Evil Corp has found a new way to phish their victims- using Microsoft Excel documents.
The cybercrime group, also known as TA505 and SectorJo4, are financially motivated cybercriminals. They’re renowned for targeting retail companies and financial institutions with large-sized malicious spam campaigns, using Necurs botnet; but now, they’ve adopted a new technique.
In their latest scam, they’re sending attachments featuring HTML redirectors with malicious Excel documents. Through the links, they’re distributing remote access Trojans (RATs), as well as the malware downloaders that delivered the Dridex and Trick banking Trojans.
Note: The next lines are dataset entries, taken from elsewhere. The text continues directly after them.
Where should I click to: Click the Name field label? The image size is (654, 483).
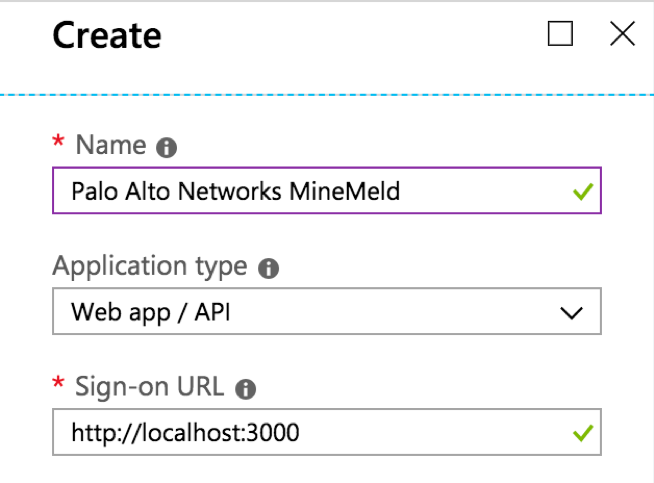111,146
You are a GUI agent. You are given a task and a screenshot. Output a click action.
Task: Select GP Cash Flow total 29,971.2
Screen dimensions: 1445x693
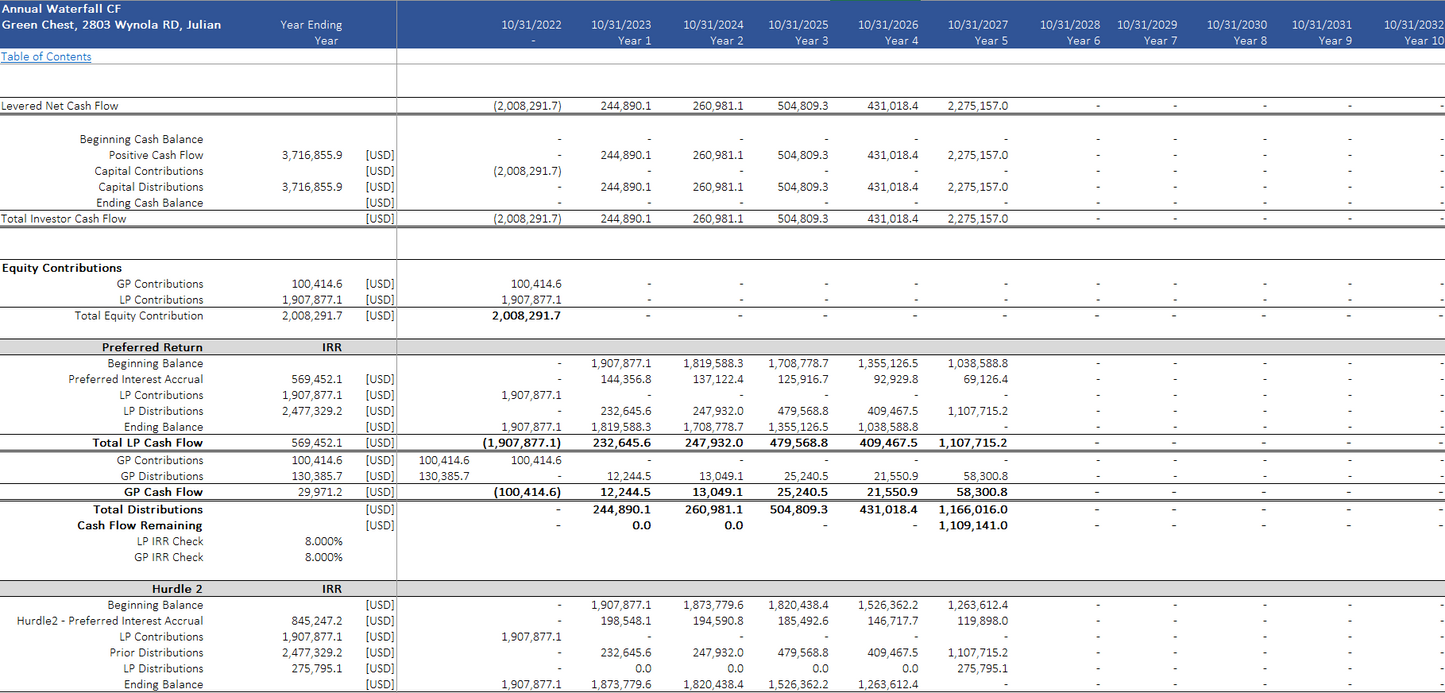[x=316, y=493]
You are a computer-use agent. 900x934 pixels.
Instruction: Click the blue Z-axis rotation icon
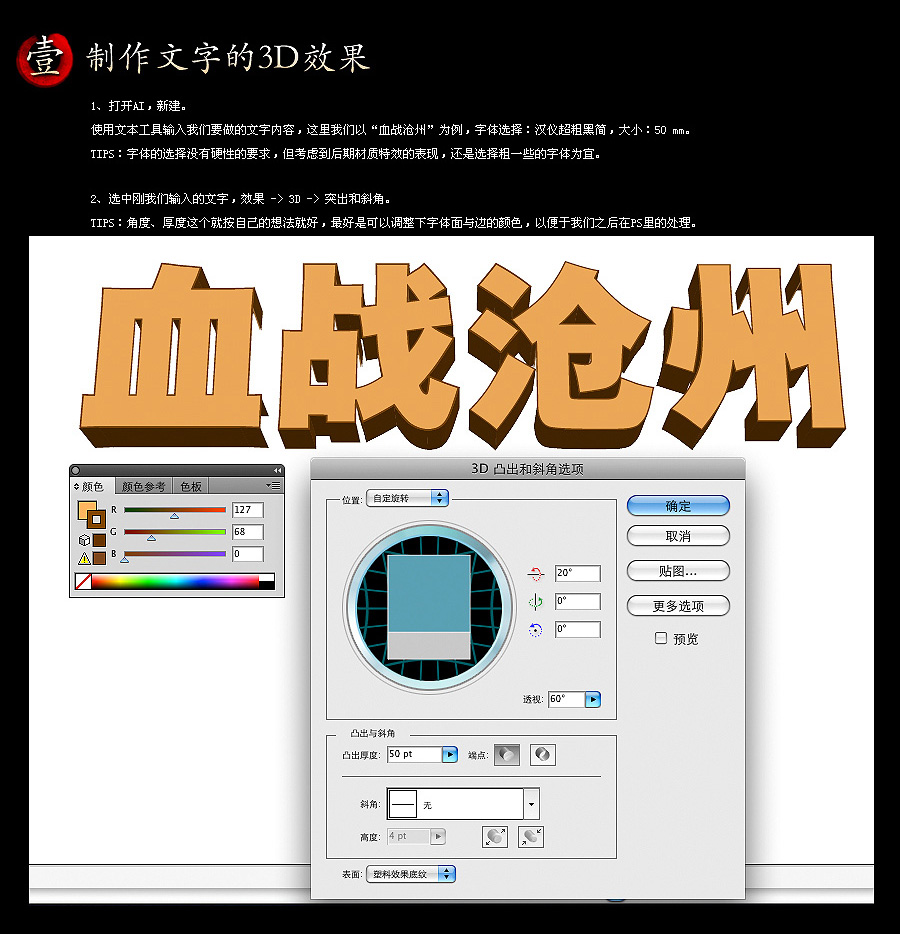coord(537,630)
This also includes Locky, BitPaymer, Philadelphia, GlobeImposter, Jaff ransomware strains.
“The new campaign uses HTML redirectors attached to emails. When opened, the HTML leads to the download Dudear, a malicious macro-laden Excel file that drops the payload,”
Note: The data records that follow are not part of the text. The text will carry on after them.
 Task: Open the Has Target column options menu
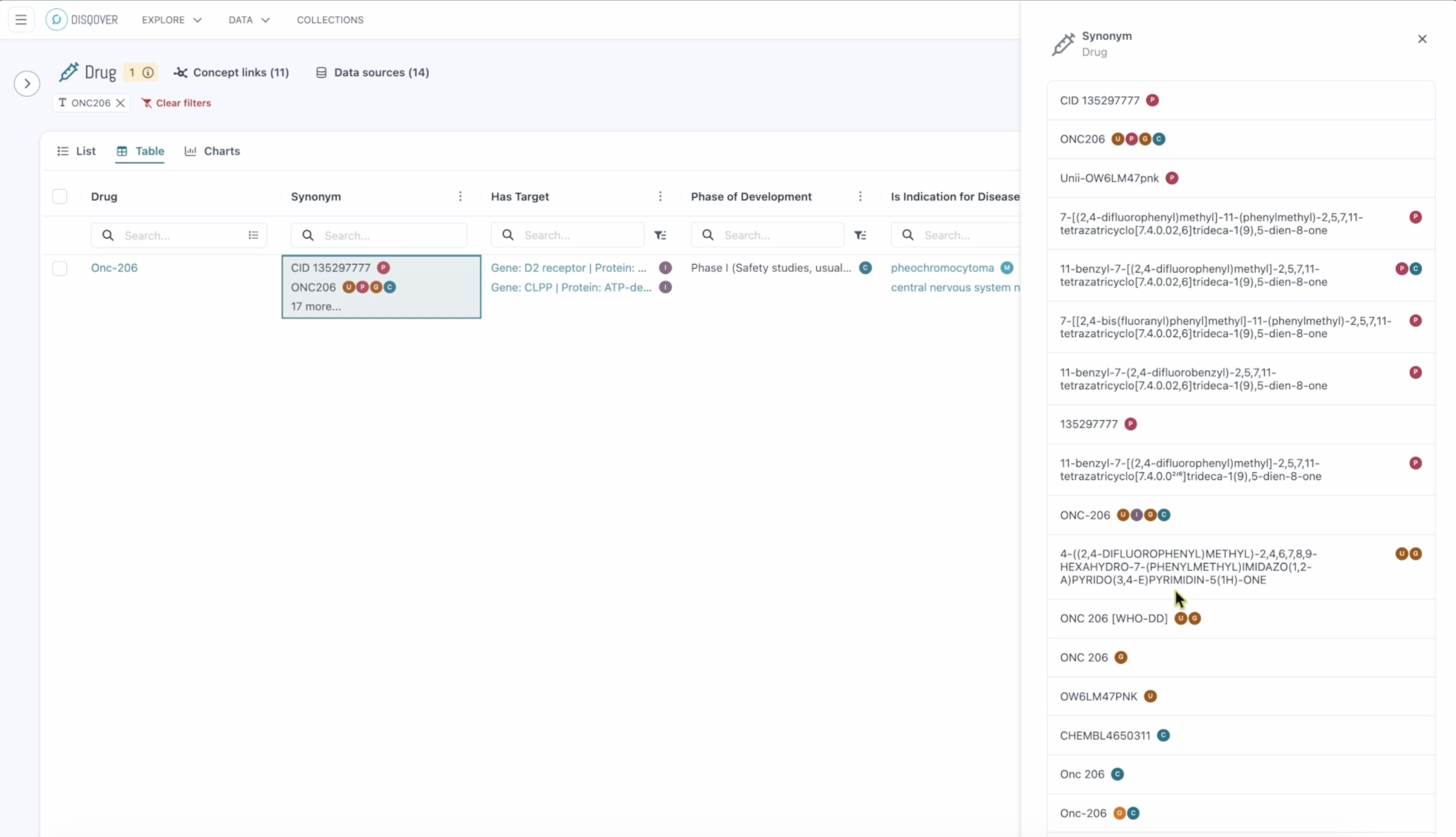660,196
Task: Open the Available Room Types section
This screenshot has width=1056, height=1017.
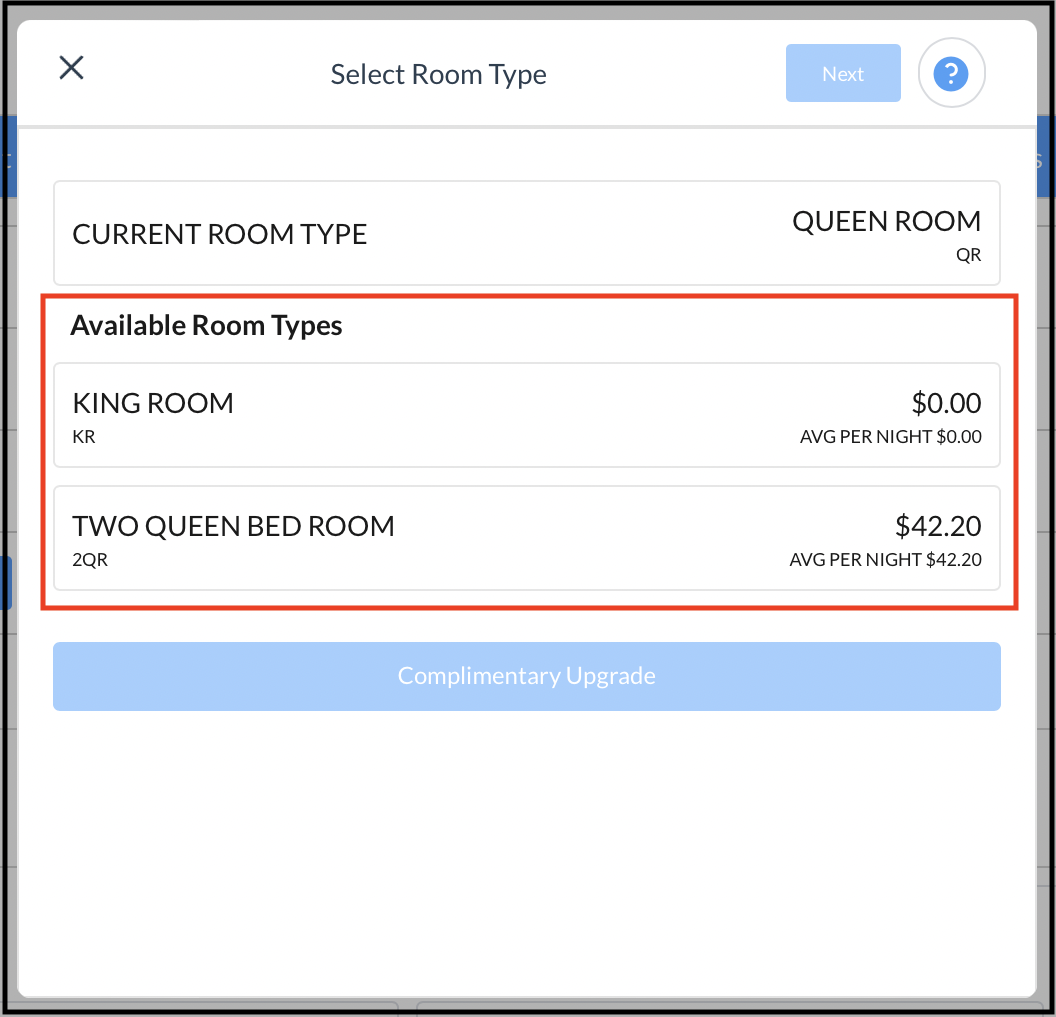Action: (x=526, y=450)
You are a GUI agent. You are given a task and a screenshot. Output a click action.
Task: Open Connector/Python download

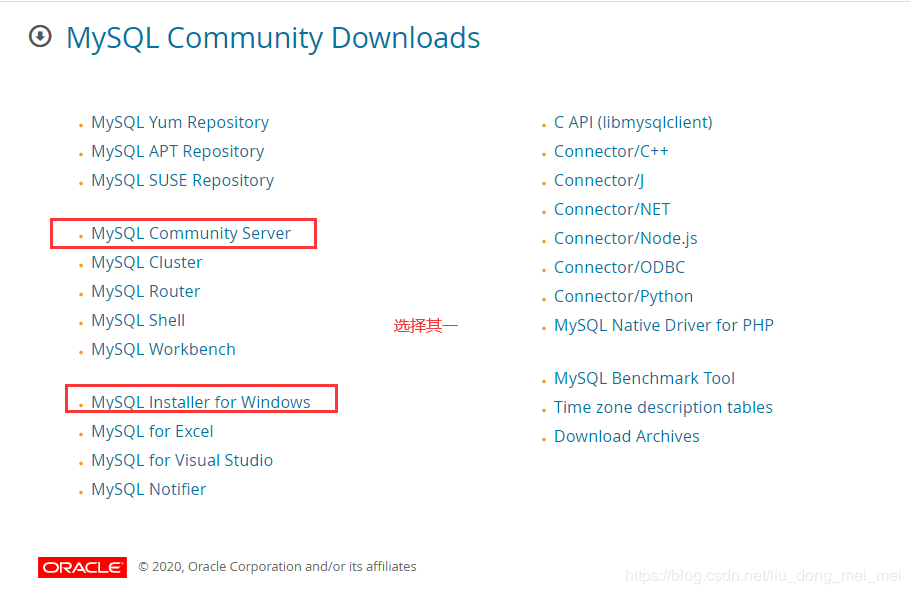tap(623, 296)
“In contrast, past Dudear email campaigns carried the malware as an attachment or used malicious URLs.” -Microsoft Security Intelligence’s researchers.
Dudear (aka TA505/SectorJ04/Evil Corp), used in some of the biggest malware campaigns today, is back in operations this month after a short hiatus. While we saw some changes in tactics, the revived Dudear still attempts to deploy the info-stealing Trojan GraceWire.
— Microsoft Security Intelligence (@MsftSecIntel) January 30, 2020
Upon opening the HTML attachment, the victim will automatically download the Excel file. Once they open it, this is what they’re met with:
Once the target clicks on “Enable Editing” as they’re instructed to in the document, they’ll unleash the malware on their system.
After this point, their device will also be infected with an IP traceback service, which “track(s) the IP addresses of machines that download the malicious Excel file.”
Threat Analytics report (Microsoft)
As well as this, the malware includes GraceWire- an info-stealing Trojan, which collects sensitive information and relays it back to the perpetrators via a command-and-control server.